The Iowa Sisterhood let their hopes get the better of them. Although it was not a large movement, in its time and place it was a shining vision of women called to minister and men called to support their work. And it empowered women to claim their right to an equal place in the social, cultural and economic life of the United States. Now, almost 250 years later, over fifty percent of Unitarian Universalist pulpits are filled by women, some of whom identify as lesbian or transgender or ‘other’. The leadership of the UUA identifies as female. We, as an association, have made significant strides in diversifying the gender balance serving our congregations.

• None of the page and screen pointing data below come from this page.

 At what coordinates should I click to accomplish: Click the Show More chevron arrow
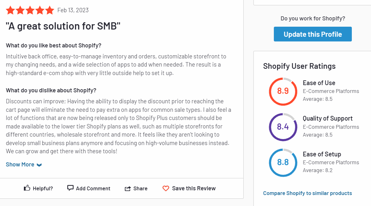coord(39,165)
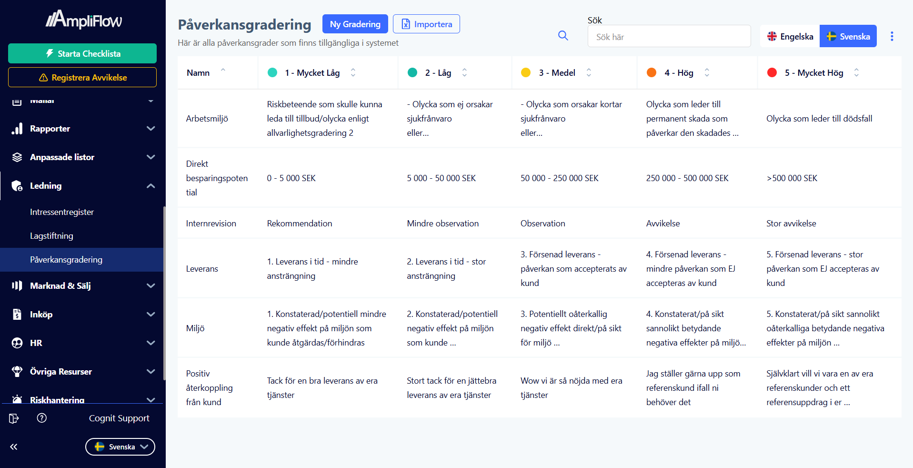The width and height of the screenshot is (913, 468).
Task: Switch language to Engelska
Action: pos(790,36)
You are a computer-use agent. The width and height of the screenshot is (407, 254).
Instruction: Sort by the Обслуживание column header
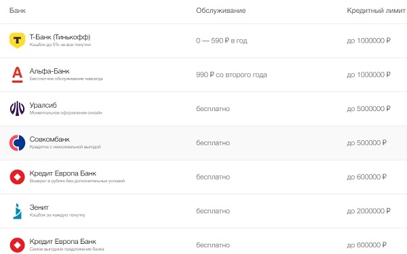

I want to be clear that my intent today is not to denigrate the role of women as mothers. Instead, I’d like us to consider expanding our definition of mothering to include all genders who birth an idea and nurture it into being for the betterment of humankind. As Unitarian, Julia Ward Howe, observed: “It was hardly surprising that fighting for suffrage felt like a sacred duty when one’s religion was based on the same democratic beliefs as one’s claim to the full rights of citizenship.” The same might be said that the fight for a world in which a plurality of voices is the norm. We Unitarian Universalists continue to struggle to implement our aspiration of pluralism. As in the past, our congregation members and leaders continue to be predominantly Caucasian. Nevertheless, the explicit inclusion of Pluralism in the proposed Article 2 of our Association’s bylaws, indicates that, like the Iowa Sisterhood, we continue to let our hopes get the better of us. Propelled and sustained by these hopes we will someday move toward a more perfect union, in our relationships, in our communities, and in our world. May it be so. Amen.